Her love of him in that moment snapped me out of my ridiculous anger that he was being so annoying.  He wanted to do a good job, and just needed a little hand holding.  She was calm and sweet and encouraging, and he finished the assignment quickly.

And more than that, this college freshman knew about everything I was teaching them today.  She knew a lot about Chinese history.  And she corrected me when I got confused about which was the mortar and which was the pestle. When I looked impressed, she said, “We used them to grind up plants in my biomedical class at Rindge.”

Rindge is the public high school in Cambridge.  And Elizabeth, who is the daughter of a single mother who immigrated from the Dominican Republic, learned a ton there.  It wasn’t perfect — she had to take a no-credit math class last semester because she couldn’t pass the entrance exam — but she is amazing.  She got 2 As and 2 Bs at a prestigious college.  And that couldn’t have happened in a lot of places on this planet, places without public schools that are committed to teaching everyone, regardless of their economic status.  Her mom couldn’t afford to send her children to fancy private schools, nor could she have spent the hours drilling her children in the way that Ms.

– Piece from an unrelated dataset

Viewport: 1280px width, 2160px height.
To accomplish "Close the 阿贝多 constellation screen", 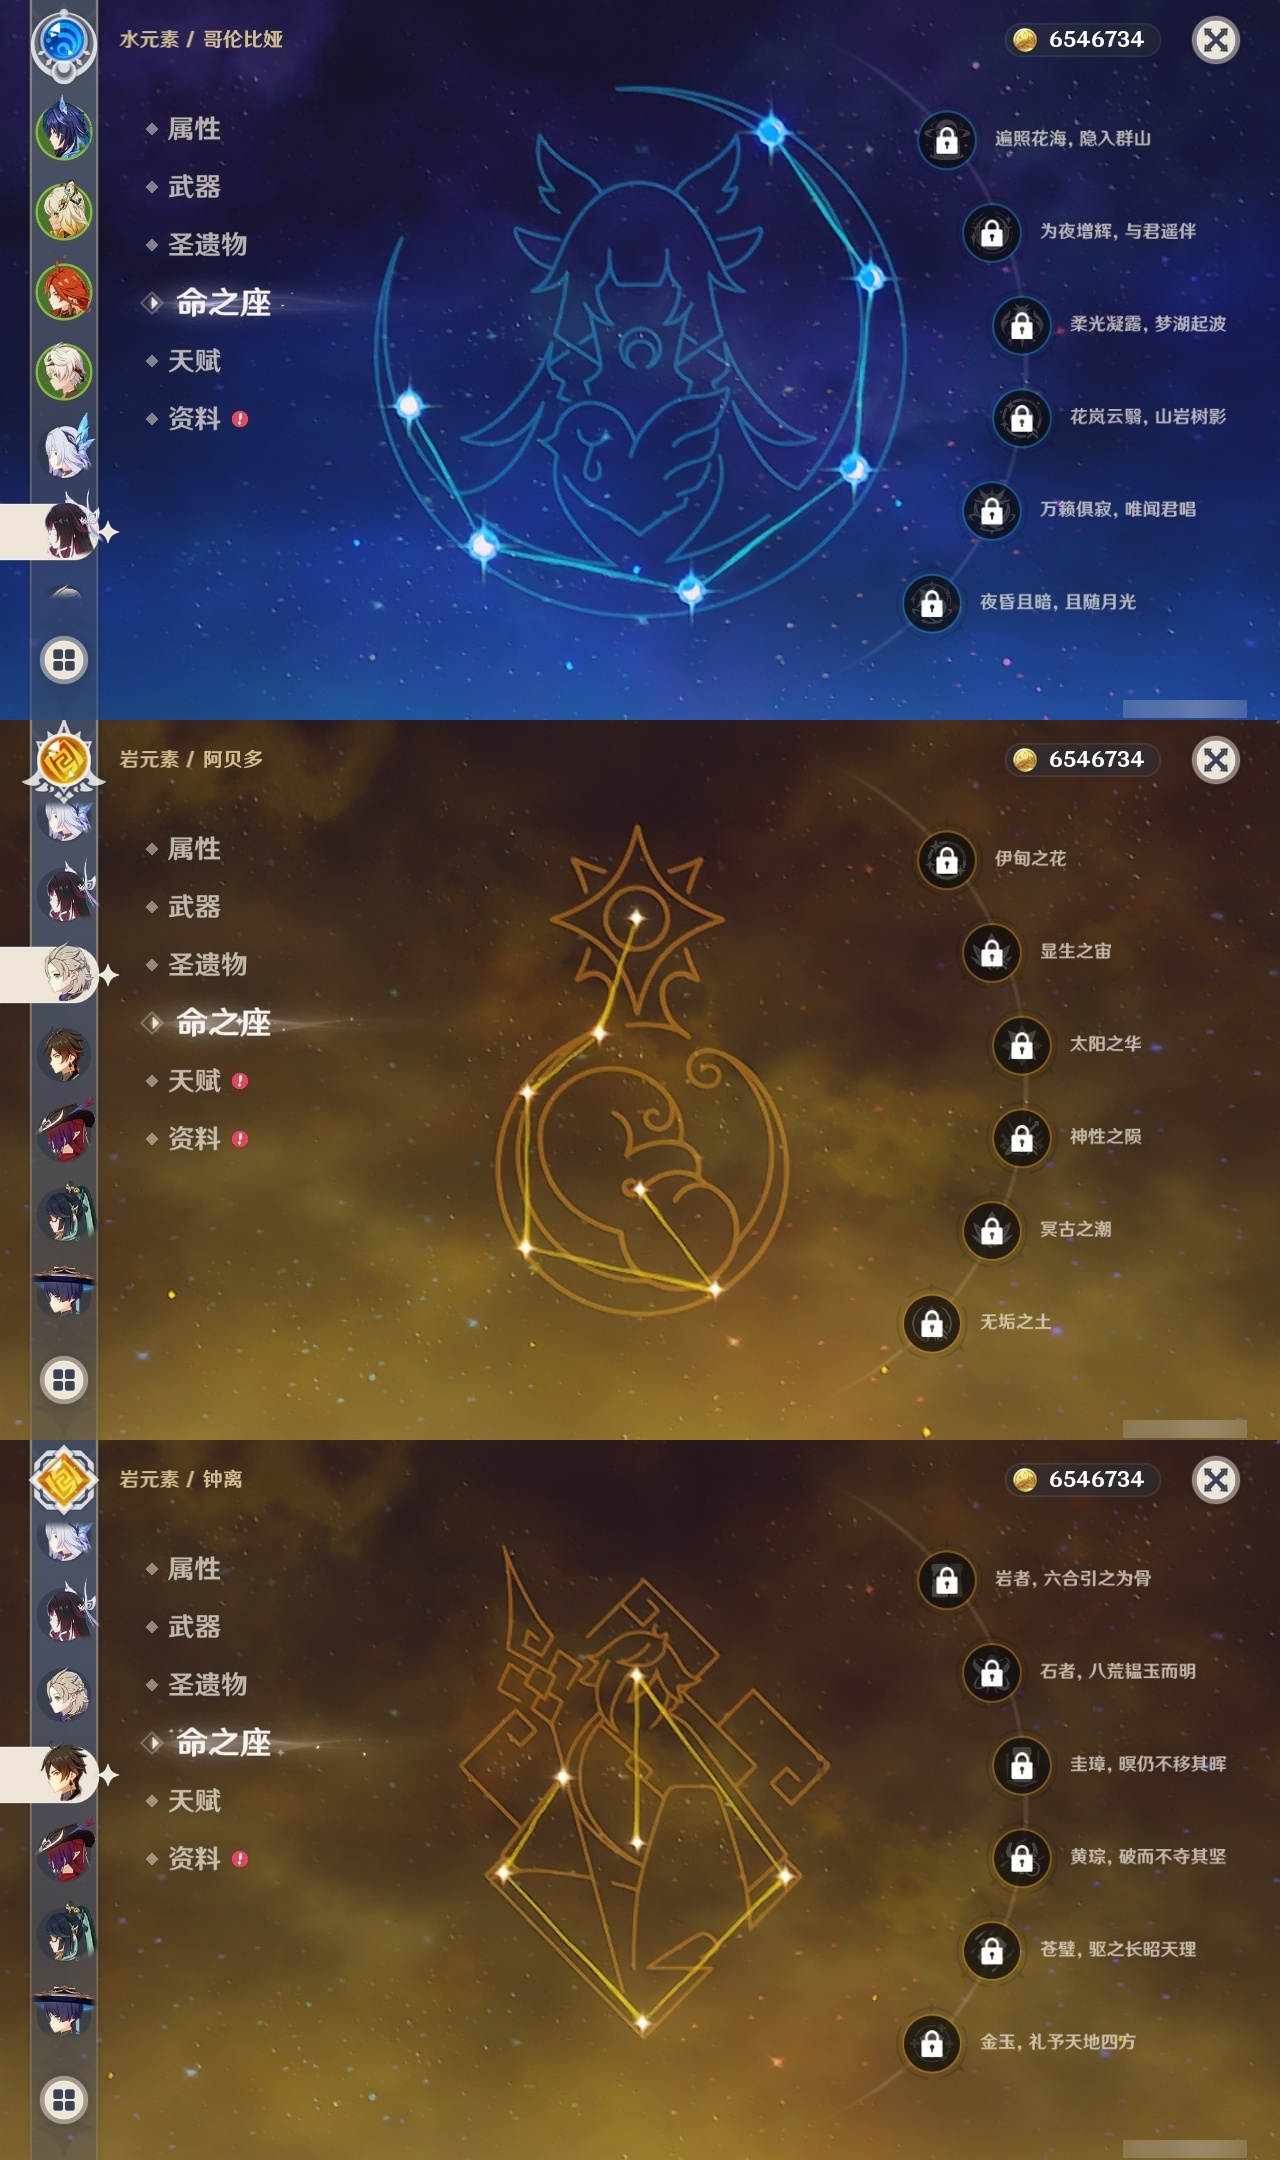I will coord(1216,760).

Chua did.   Instead, Elizabeth got a good, if not great, education.  And she learned how to organize her time, and motivate herself, and work hard.

She told me today that she is going to come over on Tuesday mornings throughout the spring semester.  (She couldn’t afford to live on campus, so she lives at home, a few blocks from me.  Is it wrong to be psyched about that?)  And on those mornings, when I am pretending to be nicer to my kids than I really am because I want to look good in front of her, I will be thinking about how happy I am that not everyone is as driven and scheduled as Ms. Chua seems to indicate should be the norm.  Zach and Ezra definitely need people with a little free space in their lives to come to homeschool and keep Mommy in check.

And I’ll be thinking about how this homeschool momma still loves the entire idea of public education.  And about how happy I am that I get to work with teens like Elizabeth.